AVAILABLE DATA START

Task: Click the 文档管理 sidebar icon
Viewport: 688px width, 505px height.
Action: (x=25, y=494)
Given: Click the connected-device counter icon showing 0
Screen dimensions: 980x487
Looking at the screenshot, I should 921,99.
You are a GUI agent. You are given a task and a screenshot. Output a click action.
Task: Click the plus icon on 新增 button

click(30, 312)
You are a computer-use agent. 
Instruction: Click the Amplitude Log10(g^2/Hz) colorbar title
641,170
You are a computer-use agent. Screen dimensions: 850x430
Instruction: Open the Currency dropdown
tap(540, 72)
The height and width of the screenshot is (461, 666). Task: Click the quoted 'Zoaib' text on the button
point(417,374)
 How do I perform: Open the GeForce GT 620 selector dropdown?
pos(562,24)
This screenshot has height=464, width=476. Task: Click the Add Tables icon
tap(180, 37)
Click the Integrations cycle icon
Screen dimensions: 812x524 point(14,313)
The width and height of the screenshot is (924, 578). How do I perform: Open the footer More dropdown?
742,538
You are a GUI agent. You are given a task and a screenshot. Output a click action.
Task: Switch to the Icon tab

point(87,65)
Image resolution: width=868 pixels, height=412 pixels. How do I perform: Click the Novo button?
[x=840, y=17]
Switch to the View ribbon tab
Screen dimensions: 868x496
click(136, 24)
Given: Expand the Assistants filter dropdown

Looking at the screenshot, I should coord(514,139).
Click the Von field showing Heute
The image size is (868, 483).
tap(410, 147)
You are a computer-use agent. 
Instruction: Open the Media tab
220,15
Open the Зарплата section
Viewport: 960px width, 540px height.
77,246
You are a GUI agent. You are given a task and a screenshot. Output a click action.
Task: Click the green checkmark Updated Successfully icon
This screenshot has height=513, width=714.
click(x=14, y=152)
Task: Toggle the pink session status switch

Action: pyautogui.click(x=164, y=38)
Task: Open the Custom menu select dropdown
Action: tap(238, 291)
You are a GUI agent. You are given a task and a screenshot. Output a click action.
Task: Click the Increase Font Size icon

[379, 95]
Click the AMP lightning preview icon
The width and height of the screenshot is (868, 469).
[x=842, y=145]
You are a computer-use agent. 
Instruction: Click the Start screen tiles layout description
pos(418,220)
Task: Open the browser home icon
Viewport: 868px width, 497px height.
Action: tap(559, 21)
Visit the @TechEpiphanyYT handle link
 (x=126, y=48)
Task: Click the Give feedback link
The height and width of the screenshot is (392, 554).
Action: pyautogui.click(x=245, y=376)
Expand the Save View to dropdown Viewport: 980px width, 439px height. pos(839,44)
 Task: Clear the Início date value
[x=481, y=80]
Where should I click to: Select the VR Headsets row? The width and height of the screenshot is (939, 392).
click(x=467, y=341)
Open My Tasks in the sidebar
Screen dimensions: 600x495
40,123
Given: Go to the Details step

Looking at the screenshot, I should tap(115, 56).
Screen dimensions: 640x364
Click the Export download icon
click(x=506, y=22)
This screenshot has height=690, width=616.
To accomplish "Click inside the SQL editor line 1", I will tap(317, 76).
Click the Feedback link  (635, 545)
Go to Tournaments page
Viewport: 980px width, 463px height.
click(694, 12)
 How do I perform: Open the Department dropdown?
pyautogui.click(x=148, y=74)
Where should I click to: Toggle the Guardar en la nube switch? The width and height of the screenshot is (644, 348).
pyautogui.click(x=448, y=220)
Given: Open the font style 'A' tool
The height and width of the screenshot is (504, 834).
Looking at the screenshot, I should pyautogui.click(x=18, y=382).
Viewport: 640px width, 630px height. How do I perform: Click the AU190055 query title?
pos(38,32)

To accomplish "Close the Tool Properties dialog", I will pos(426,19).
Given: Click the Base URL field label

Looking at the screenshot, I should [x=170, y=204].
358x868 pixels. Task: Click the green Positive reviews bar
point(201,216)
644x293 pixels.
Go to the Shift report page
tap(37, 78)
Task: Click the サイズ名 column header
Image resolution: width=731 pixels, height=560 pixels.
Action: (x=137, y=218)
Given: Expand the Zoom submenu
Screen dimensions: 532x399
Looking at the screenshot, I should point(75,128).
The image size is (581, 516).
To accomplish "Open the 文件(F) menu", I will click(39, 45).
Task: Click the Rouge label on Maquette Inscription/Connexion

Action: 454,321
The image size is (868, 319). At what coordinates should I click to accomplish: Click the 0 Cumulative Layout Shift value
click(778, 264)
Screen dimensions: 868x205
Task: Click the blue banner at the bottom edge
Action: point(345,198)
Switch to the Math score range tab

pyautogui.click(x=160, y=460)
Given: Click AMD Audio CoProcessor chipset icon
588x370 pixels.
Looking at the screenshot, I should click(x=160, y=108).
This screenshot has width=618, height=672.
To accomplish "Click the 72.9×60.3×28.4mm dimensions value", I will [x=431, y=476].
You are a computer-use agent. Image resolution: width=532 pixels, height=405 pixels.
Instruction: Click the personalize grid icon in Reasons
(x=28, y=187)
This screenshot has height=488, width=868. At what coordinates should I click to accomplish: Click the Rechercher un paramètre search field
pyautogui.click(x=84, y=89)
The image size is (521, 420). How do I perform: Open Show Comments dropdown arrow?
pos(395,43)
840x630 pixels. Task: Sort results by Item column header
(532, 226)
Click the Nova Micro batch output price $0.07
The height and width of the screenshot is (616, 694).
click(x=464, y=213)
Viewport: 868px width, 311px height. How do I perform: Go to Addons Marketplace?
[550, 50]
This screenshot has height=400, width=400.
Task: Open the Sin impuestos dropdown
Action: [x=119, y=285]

AVAILABLE DATA END

■ **TASK BRIEF**: Copy out every record again, letter for letter.

■ **RESULT BELOW**:
Task: Click the 文档管理 sidebar icon
Viewport: 688px width, 505px height.
Action: (x=25, y=494)
Given: Click the connected-device counter icon showing 0
Screen dimensions: 980x487
Looking at the screenshot, I should 921,99.
You are a GUI agent. You are given a task and a screenshot. Output a click action.
Task: Click the plus icon on 新增 button

click(30, 312)
You are a computer-use agent. 
Instruction: Click the Amplitude Log10(g^2/Hz) colorbar title
641,170
You are a computer-use agent. Screen dimensions: 850x430
Instruction: Open the Currency dropdown
tap(540, 72)
The height and width of the screenshot is (461, 666). Task: Click the quoted 'Zoaib' text on the button
point(417,374)
 How do I perform: Open the GeForce GT 620 selector dropdown?
pos(562,24)
This screenshot has height=464, width=476. Task: Click the Add Tables icon
tap(180, 37)
Click the Integrations cycle icon
Screen dimensions: 812x524 point(14,313)
The width and height of the screenshot is (924, 578). How do I perform: Open the footer More dropdown?
742,538
You are a GUI agent. You are given a task and a screenshot. Output a click action.
Task: Switch to the Icon tab

point(87,65)
Image resolution: width=868 pixels, height=412 pixels. How do I perform: Click the Novo button?
[x=840, y=17]
Switch to the View ribbon tab
Screen dimensions: 868x496
click(136, 24)
Given: Expand the Assistants filter dropdown

Looking at the screenshot, I should coord(514,139).
Click the Von field showing Heute
The image size is (868, 483).
tap(410, 147)
You are a computer-use agent. 
Instruction: Open the Media tab
220,15
Open the Зарплата section
Viewport: 960px width, 540px height.
77,246
You are a GUI agent. You are given a task and a screenshot. Output a click action.
Task: Click the green checkmark Updated Successfully icon
This screenshot has height=513, width=714.
click(x=14, y=152)
Task: Toggle the pink session status switch

Action: pyautogui.click(x=164, y=38)
Task: Open the Custom menu select dropdown
Action: tap(238, 291)
You are a GUI agent. You are given a task and a screenshot. Output a click action.
Task: Click the Increase Font Size icon

[379, 95]
Click the AMP lightning preview icon
The width and height of the screenshot is (868, 469).
[x=842, y=145]
You are a computer-use agent. 
Instruction: Click the Start screen tiles layout description
pos(418,220)
Task: Open the browser home icon
Viewport: 868px width, 497px height.
Action: tap(559, 21)
Visit the @TechEpiphanyYT handle link
 (x=126, y=48)
Task: Click the Give feedback link
The height and width of the screenshot is (392, 554).
Action: pyautogui.click(x=245, y=376)
Expand the Save View to dropdown Viewport: 980px width, 439px height. pos(839,44)
 Task: Clear the Início date value
[x=481, y=80]
Where should I click to: Select the VR Headsets row? The width and height of the screenshot is (939, 392).
click(x=467, y=341)
Open My Tasks in the sidebar
Screen dimensions: 600x495
40,123
Given: Go to the Details step

Looking at the screenshot, I should tap(115, 56).
Screen dimensions: 640x364
Click the Export download icon
click(x=506, y=22)
This screenshot has height=690, width=616.
To accomplish "Click inside the SQL editor line 1", I will tap(317, 76).
Click the Feedback link  (635, 545)
Go to Tournaments page
Viewport: 980px width, 463px height.
click(694, 12)
 How do I perform: Open the Department dropdown?
pyautogui.click(x=148, y=74)
Where should I click to: Toggle the Guardar en la nube switch? The width and height of the screenshot is (644, 348).
pyautogui.click(x=448, y=220)
Given: Open the font style 'A' tool
The height and width of the screenshot is (504, 834).
Looking at the screenshot, I should pyautogui.click(x=18, y=382).
Viewport: 640px width, 630px height. How do I perform: Click the AU190055 query title?
pos(38,32)

To accomplish "Close the Tool Properties dialog", I will pos(426,19).
Given: Click the Base URL field label

Looking at the screenshot, I should [x=170, y=204].
358x868 pixels. Task: Click the green Positive reviews bar
point(201,216)
644x293 pixels.
Go to the Shift report page
tap(37, 78)
Task: Click the サイズ名 column header
Image resolution: width=731 pixels, height=560 pixels.
Action: (x=137, y=218)
Given: Expand the Zoom submenu
Screen dimensions: 532x399
Looking at the screenshot, I should point(75,128).
The image size is (581, 516).
To accomplish "Open the 文件(F) menu", I will click(39, 45).
Task: Click the Rouge label on Maquette Inscription/Connexion

Action: 454,321
The image size is (868, 319). At what coordinates should I click to accomplish: Click the 0 Cumulative Layout Shift value
click(778, 264)
Screen dimensions: 868x205
Task: Click the blue banner at the bottom edge
Action: point(345,198)
Switch to the Math score range tab

pyautogui.click(x=160, y=460)
Given: Click AMD Audio CoProcessor chipset icon
588x370 pixels.
Looking at the screenshot, I should click(x=160, y=108).
This screenshot has width=618, height=672.
To accomplish "Click the 72.9×60.3×28.4mm dimensions value", I will [x=431, y=476].
You are a computer-use agent. Image resolution: width=532 pixels, height=405 pixels.
Instruction: Click the personalize grid icon in Reasons
(x=28, y=187)
This screenshot has height=488, width=868. At what coordinates should I click to accomplish: Click the Rechercher un paramètre search field
pyautogui.click(x=84, y=89)
The image size is (521, 420). How do I perform: Open Show Comments dropdown arrow?
pos(395,43)
840x630 pixels. Task: Sort results by Item column header
(532, 226)
Click the Nova Micro batch output price $0.07
The height and width of the screenshot is (616, 694).
click(x=464, y=213)
Viewport: 868px width, 311px height. How do I perform: Go to Addons Marketplace?
[550, 50]
This screenshot has height=400, width=400.
Task: Open the Sin impuestos dropdown
Action: [x=119, y=285]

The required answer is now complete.